| Task to complete |
Using the records below, report how many lines hold "agent", with no extra text.

| Listed records |
=======
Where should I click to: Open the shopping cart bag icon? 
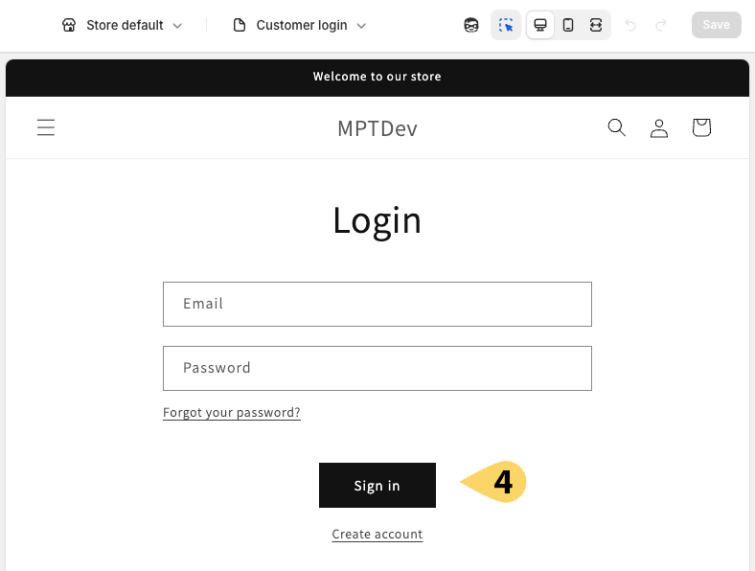pyautogui.click(x=701, y=128)
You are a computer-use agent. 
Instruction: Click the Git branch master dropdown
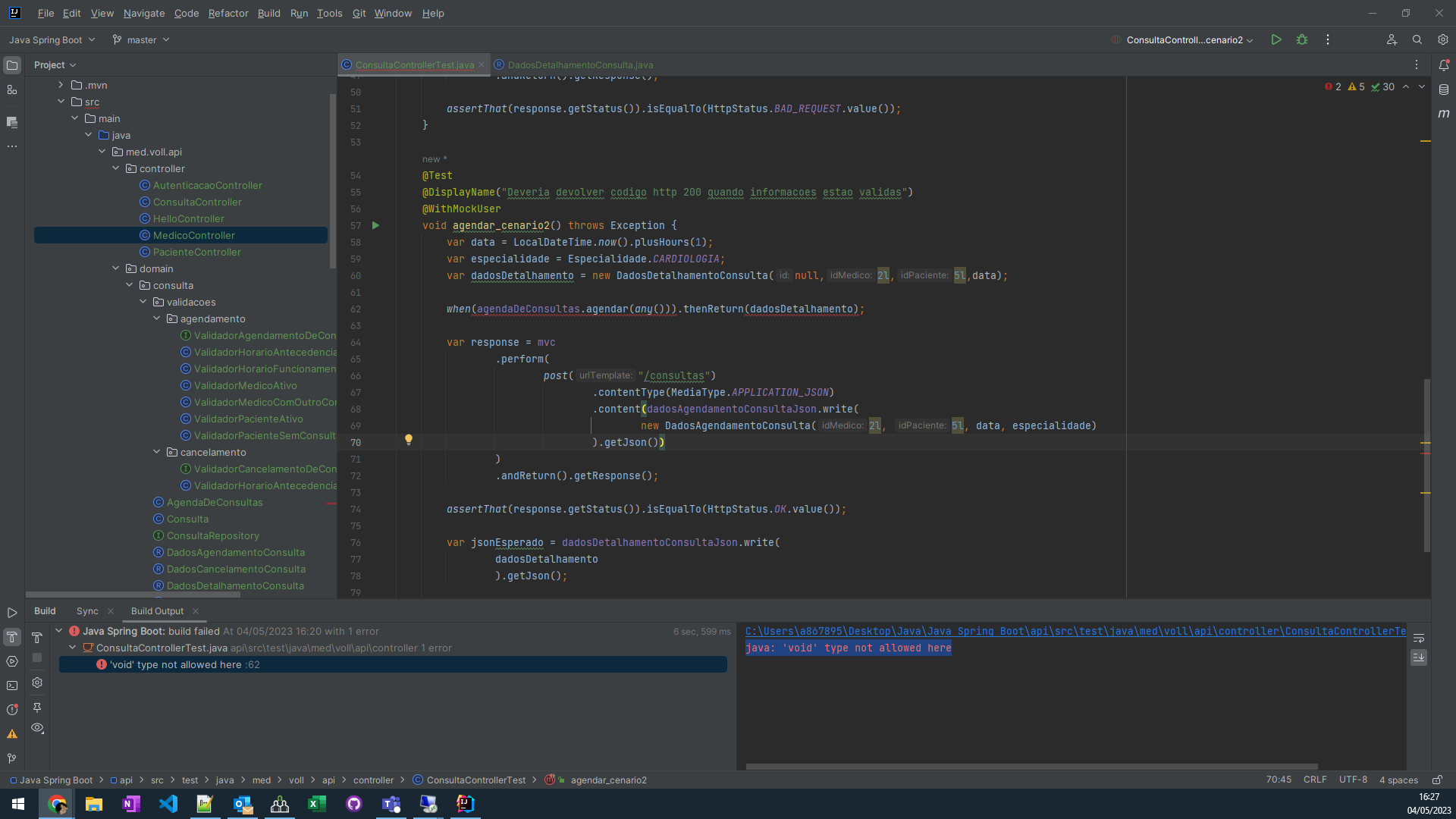point(141,40)
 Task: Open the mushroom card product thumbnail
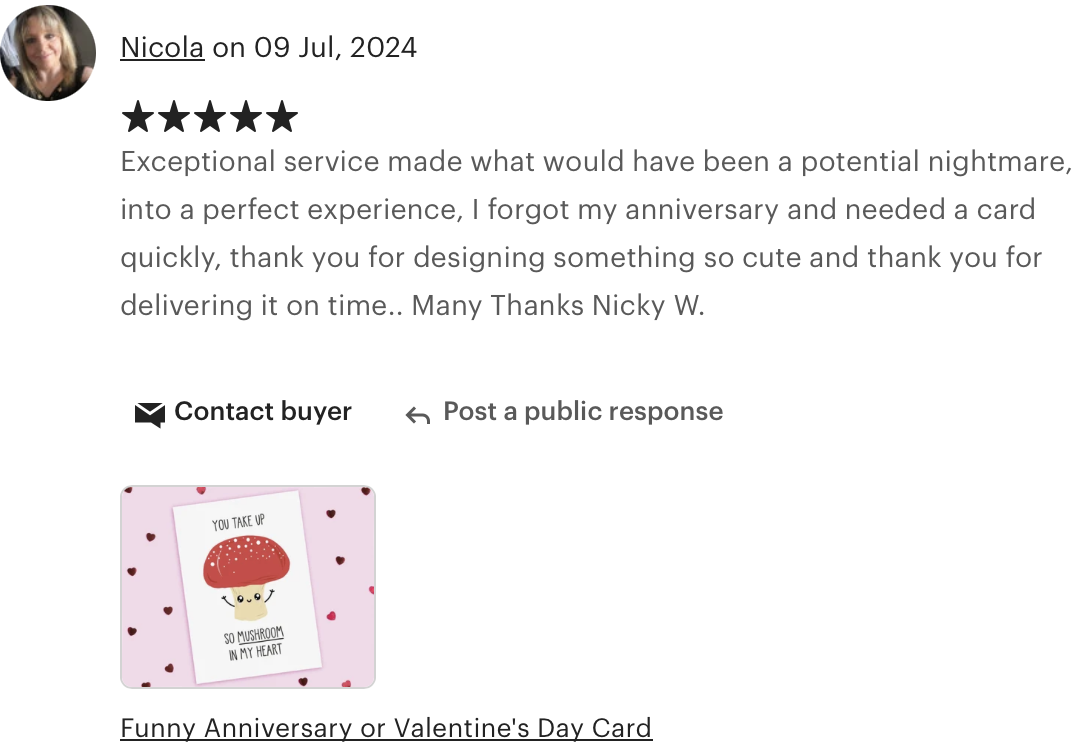(248, 587)
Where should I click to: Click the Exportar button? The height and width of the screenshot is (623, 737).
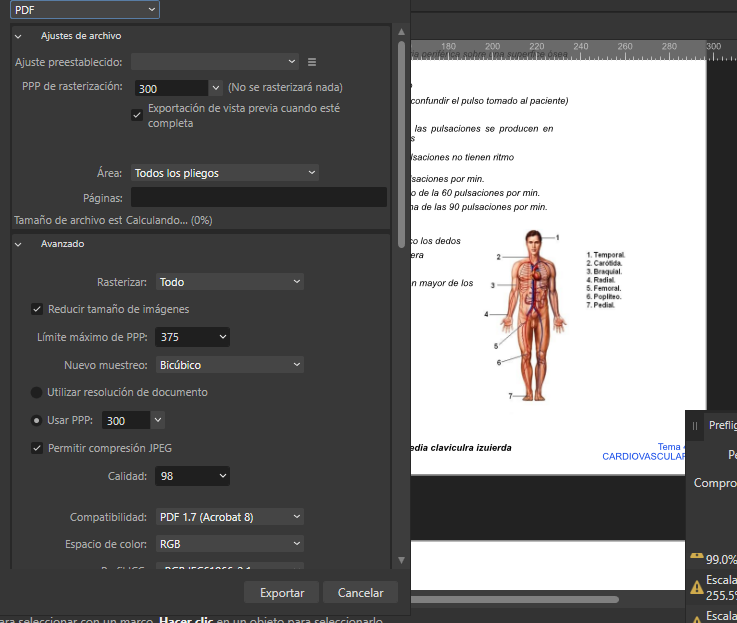click(281, 592)
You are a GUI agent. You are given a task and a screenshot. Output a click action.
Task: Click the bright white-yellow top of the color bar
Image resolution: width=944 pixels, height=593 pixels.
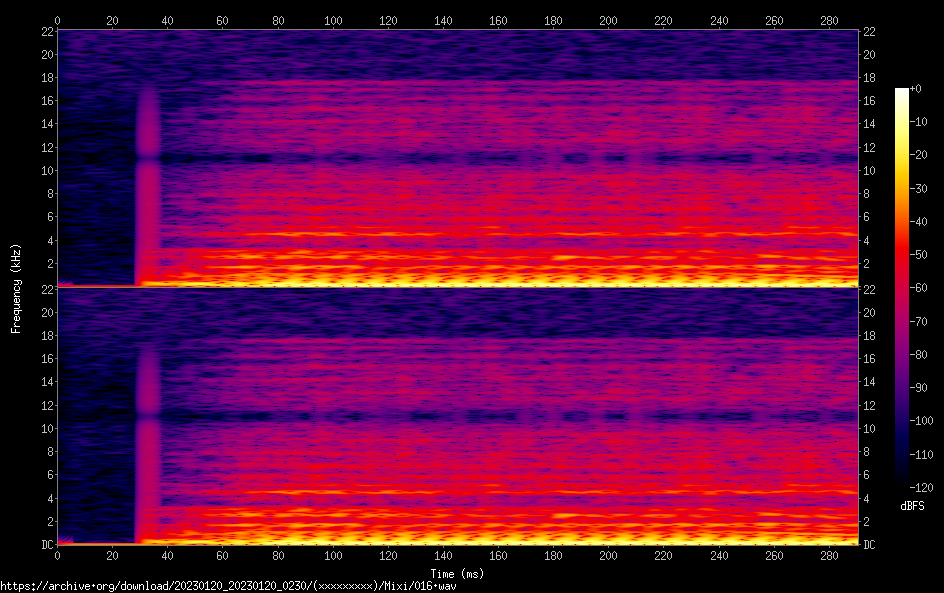click(902, 93)
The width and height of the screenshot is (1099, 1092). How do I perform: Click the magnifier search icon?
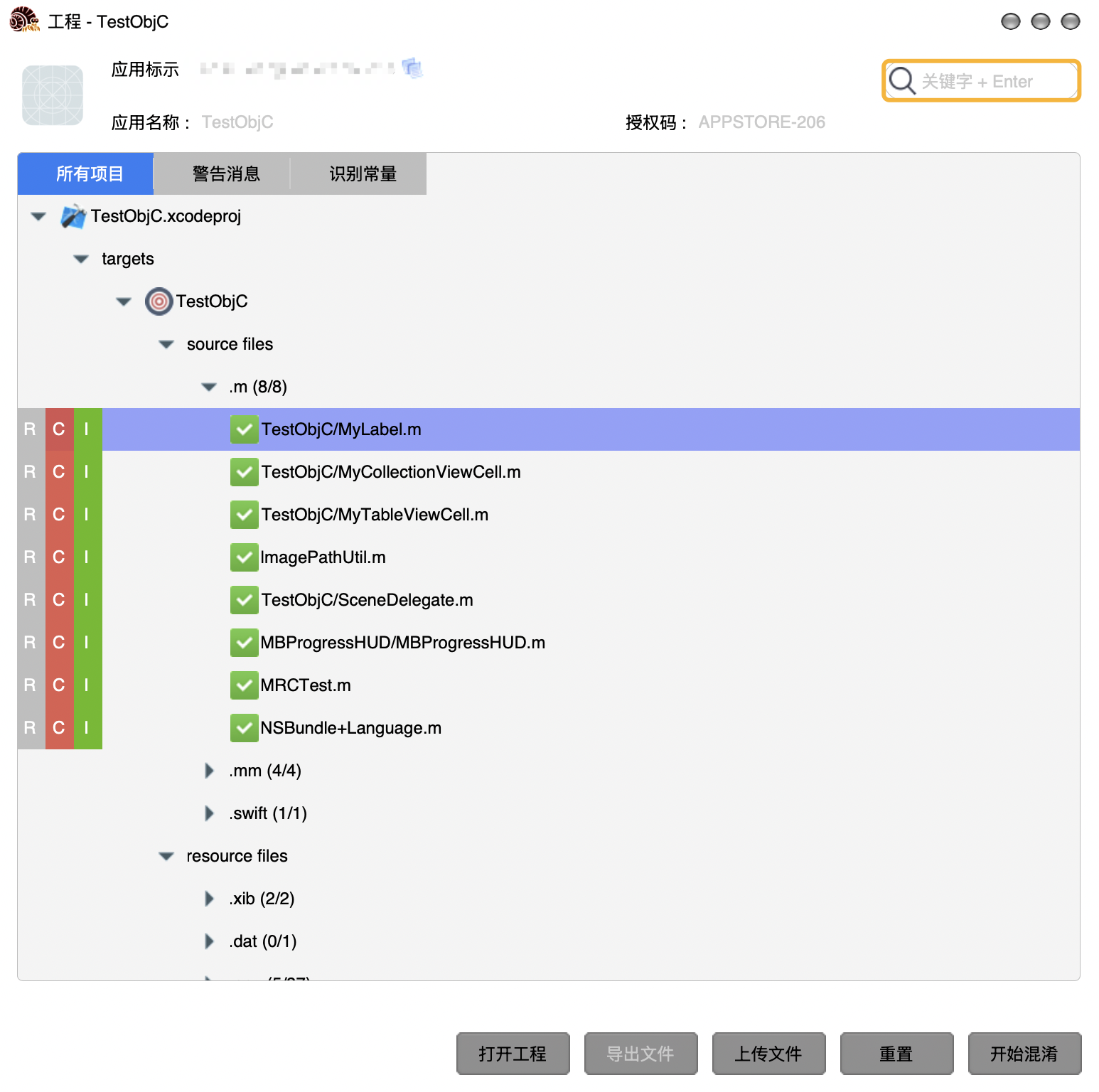pos(902,80)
=======
| Result of this task |
2